◆ **What the exercise asks**
Locate each line below that includes "field" and reproduce it.

-.-.-

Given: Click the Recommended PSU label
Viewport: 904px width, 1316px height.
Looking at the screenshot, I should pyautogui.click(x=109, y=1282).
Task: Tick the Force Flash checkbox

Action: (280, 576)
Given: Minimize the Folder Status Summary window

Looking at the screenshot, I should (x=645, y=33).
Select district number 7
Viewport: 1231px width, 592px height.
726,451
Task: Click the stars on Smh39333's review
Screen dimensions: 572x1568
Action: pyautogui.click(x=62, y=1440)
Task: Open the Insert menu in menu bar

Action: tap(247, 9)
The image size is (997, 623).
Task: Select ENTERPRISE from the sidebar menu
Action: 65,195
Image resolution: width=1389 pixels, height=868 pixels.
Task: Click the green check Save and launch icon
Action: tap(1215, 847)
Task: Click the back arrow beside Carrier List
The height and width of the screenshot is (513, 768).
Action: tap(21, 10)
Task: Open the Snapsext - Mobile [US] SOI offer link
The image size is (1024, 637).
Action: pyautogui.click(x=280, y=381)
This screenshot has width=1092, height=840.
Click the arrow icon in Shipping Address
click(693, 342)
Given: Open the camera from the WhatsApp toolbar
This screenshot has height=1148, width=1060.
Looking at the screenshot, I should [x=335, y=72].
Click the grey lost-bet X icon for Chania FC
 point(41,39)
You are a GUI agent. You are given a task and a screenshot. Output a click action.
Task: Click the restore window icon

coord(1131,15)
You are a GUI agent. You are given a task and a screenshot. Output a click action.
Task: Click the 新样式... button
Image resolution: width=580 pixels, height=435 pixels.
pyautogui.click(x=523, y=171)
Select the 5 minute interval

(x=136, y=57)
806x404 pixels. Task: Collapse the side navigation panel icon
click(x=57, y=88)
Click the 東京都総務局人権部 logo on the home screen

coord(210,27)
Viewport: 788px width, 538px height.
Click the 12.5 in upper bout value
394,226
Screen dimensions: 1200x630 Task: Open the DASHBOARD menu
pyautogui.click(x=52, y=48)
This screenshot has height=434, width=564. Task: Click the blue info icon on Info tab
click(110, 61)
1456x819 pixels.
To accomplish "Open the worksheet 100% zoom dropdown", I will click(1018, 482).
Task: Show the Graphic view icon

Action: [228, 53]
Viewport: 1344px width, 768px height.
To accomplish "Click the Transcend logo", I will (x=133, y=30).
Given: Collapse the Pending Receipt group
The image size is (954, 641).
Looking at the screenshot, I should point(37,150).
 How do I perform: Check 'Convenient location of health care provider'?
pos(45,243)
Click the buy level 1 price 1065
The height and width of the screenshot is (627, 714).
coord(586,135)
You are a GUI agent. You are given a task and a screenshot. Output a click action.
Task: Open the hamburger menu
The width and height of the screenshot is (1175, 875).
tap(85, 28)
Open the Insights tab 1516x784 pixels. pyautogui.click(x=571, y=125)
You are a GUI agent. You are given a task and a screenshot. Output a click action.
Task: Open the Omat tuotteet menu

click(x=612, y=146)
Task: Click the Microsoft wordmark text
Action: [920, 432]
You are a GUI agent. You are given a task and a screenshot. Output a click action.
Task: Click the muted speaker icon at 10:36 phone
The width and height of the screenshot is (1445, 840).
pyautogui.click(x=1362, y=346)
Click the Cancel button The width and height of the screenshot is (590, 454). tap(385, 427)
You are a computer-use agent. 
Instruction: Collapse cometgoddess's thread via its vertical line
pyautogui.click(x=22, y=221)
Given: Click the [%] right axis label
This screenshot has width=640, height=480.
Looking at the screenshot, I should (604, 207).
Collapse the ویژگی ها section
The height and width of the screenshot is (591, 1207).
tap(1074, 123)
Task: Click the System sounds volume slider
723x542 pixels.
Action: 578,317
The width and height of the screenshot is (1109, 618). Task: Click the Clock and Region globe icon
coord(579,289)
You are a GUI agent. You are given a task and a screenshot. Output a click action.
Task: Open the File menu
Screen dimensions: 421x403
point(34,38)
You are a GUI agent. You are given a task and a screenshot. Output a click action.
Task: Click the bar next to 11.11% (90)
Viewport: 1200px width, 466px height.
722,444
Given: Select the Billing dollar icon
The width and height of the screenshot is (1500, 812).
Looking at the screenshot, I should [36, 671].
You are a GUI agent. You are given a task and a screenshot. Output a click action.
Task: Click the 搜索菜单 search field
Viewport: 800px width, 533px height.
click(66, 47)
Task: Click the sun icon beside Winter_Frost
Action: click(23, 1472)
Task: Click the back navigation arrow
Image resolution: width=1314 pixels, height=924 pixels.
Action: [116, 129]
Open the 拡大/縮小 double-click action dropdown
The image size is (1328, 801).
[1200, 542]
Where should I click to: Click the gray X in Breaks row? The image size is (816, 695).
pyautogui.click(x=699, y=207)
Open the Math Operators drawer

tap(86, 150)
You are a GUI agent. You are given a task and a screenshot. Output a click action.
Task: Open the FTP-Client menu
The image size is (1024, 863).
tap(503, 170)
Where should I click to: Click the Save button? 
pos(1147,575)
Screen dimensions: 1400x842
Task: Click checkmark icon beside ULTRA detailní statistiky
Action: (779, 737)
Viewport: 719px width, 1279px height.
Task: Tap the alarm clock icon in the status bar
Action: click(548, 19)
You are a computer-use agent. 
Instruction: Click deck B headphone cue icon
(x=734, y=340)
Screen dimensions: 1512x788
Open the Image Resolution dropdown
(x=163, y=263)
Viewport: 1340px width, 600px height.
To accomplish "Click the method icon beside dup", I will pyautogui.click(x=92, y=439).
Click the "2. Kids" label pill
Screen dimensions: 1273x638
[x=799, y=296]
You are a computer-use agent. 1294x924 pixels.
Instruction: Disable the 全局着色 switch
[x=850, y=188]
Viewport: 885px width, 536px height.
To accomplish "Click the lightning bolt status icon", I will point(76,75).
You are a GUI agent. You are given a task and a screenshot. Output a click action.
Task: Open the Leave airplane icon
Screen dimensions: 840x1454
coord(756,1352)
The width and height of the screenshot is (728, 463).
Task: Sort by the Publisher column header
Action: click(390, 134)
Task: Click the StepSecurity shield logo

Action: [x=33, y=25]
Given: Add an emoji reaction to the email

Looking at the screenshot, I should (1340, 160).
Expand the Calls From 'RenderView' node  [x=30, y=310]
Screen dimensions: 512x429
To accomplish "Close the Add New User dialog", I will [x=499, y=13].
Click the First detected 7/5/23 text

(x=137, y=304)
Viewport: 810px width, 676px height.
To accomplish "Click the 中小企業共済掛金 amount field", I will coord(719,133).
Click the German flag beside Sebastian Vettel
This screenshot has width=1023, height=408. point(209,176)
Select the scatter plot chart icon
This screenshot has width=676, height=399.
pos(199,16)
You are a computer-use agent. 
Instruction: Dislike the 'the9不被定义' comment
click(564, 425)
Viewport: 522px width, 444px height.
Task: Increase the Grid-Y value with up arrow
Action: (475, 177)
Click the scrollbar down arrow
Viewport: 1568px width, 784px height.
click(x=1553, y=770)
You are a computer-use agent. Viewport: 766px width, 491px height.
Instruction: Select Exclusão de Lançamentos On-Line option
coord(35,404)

-.-.-

◆ **Reply**
Task: Click the 搜索菜单 search field
To accomplish "Click the 中小企業共済掛金 amount field", I will coord(719,133).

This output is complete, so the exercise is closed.